Cour de Cassation
Chambre criminelle
Audience publique du 19 juin 2007 Rejet
N° de pourvoi : 06-88014
Publié au bulletin
Statuant sur le pourvoi formé par :
- Franz-Olivier X...,
- LA SOCIETE D'EXPLOITATION DE L'HEBDOMADAIRE LE POINT, civilement responsable,
contre l'arrêt de la cour d'appel de PARIS, 13e chambre, en date du 2 octobre
2006, qui, dans la procédure suivie contre le premier du chef de publicité
illicite en faveur du tabac, a prononcé sur les intérêts civils
;
Vu les mémoires produits, en demande et en défense ;
(…)
Sur le troisième moyen de cassation, pris de la violation des articles
10 et 14 de la Convention européenne de sauvegarde des droits de l'homme
et des libertés fondamentales, L. 3511-3 et L. 3512-2 du code de la santé
publique et des articles 591 et 593 du code de procédure pénale,
défaut de base légale, violation de la loi ;
"en ce que l'arrêt infirmatif attaqué a dit que Franz-Olivier
X... et la société Sebdo avaient commis les faits constitutifs de
publicité illicite en faveur du tabac et les a condamnés à
réparer le préjudice subi par l'association les Droits des Non-Fumeurs
;
"aux motifs qu'il appartient à la cour d'apprécier les faits
dans le cadre de la prévention pour se déterminer sur le mérite
des demandes civiles qui lui sont présentées par la partie civile
appelante ; que sur les photos litigieuses apparaissent sur les tenues de champions
célèbres de Formule 1, de façon claire et lisible, les noms
et logos des marques de cigarettes "Mild Seven" d'une part et "Marlboro"

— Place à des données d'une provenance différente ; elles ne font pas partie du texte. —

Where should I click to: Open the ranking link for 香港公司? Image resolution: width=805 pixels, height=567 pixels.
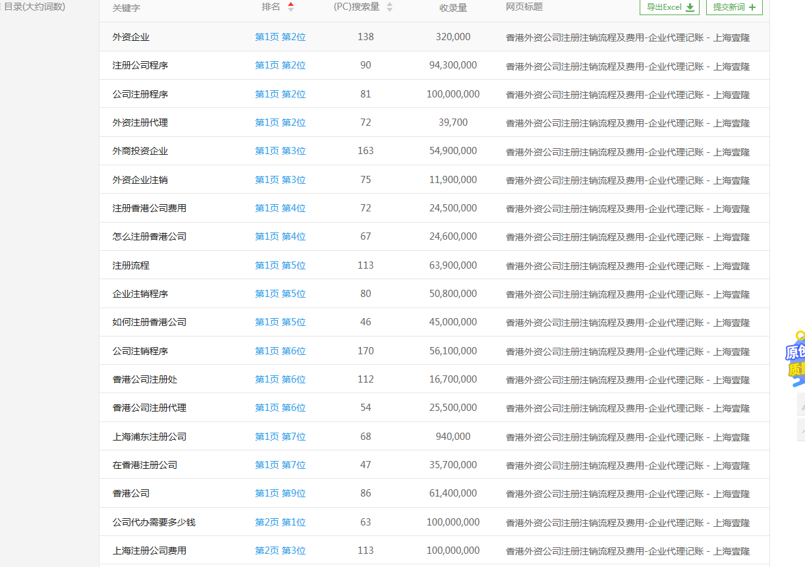pyautogui.click(x=280, y=493)
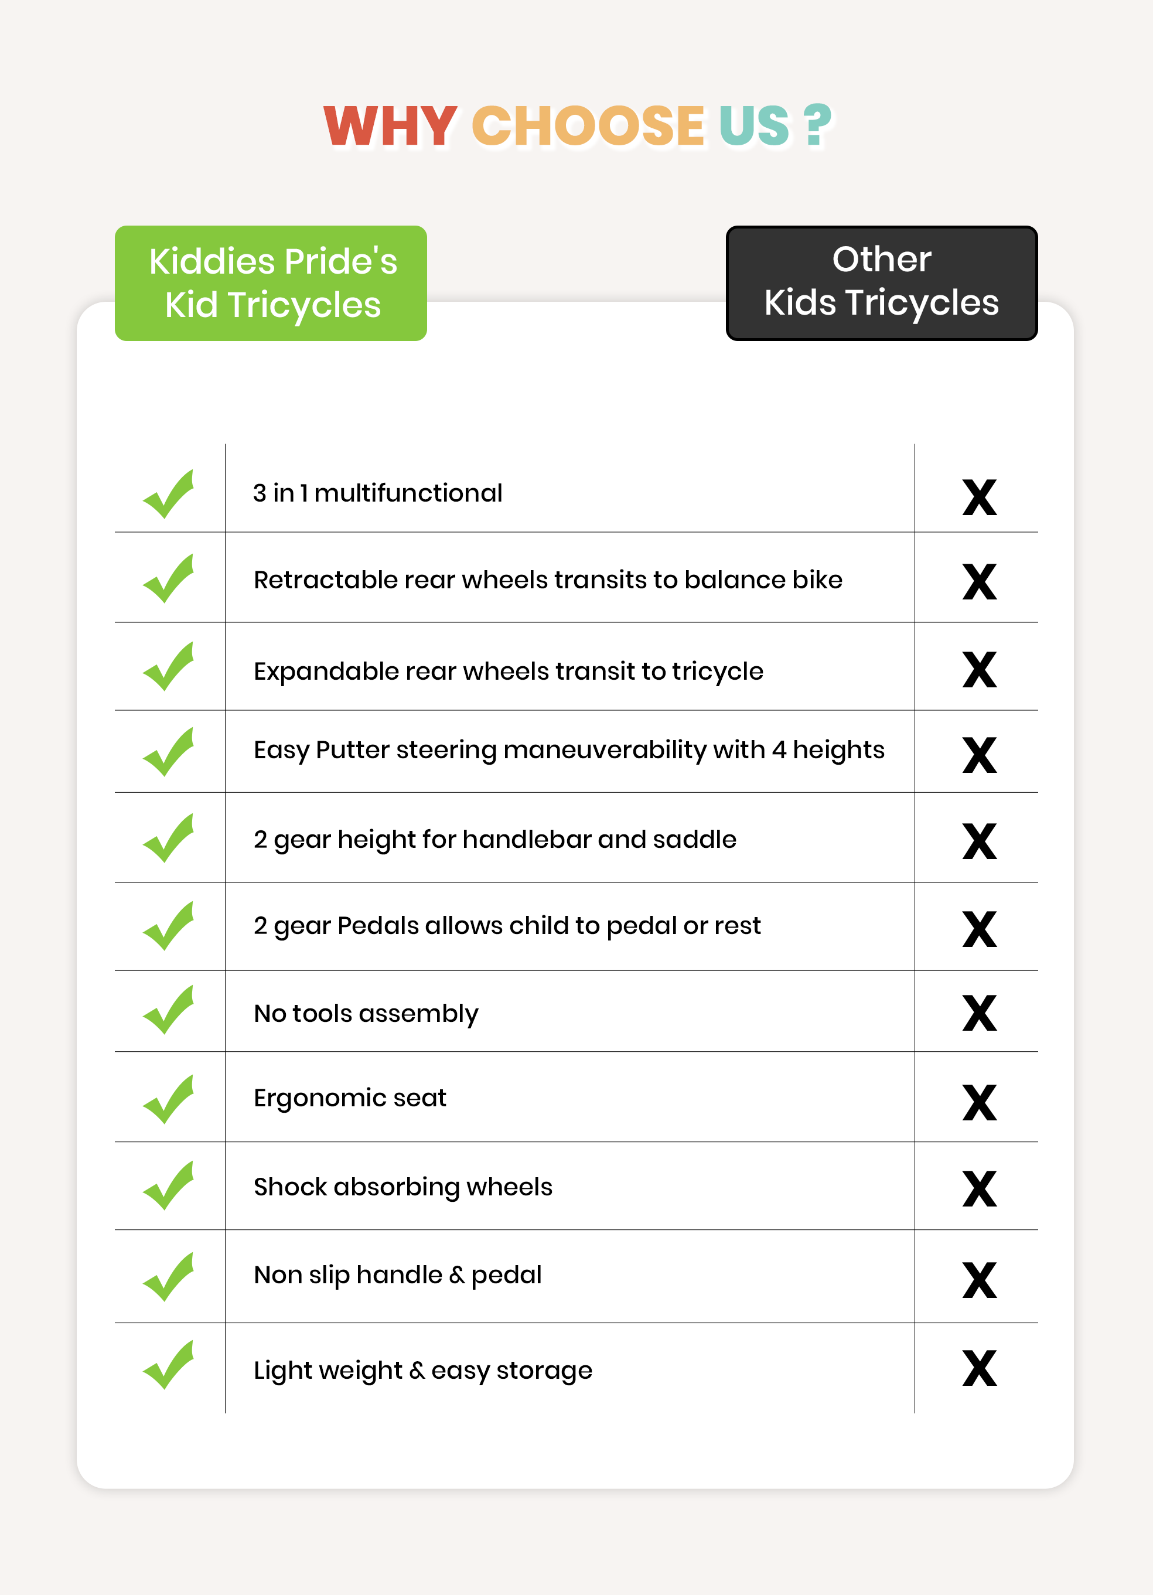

d'autre part, et ce dans les couleurs caractéristiques identifiant ces
marques ; que l'article L. 3511-3 du code de la santé publique interdit
la propagande ou la publicité, directe ou indirecte, en faveur du tabac
; que cette interdiction est générale et indépendante du
caractère connu ou peu connu de la marque du produit considéré,
même si s'agissant de "Mild Seven", elle n'est pas distribuée
en France dès lors que la publicité en est faite sur le territoire
national ; que l'élément matériel du délit de publicité
indirecte résulte en l'espèce de la diffusion, par illustration
photographique, d'une image positive du tabac, le message associant des champions
automobiles vainqueurs (dans le premier cas Fernando Y... et Michael Z..., souriants,
avec en légende " leur palmarès à 23 ans " - dans
le second cas Jean A... félicité par " B... l'intraitable ")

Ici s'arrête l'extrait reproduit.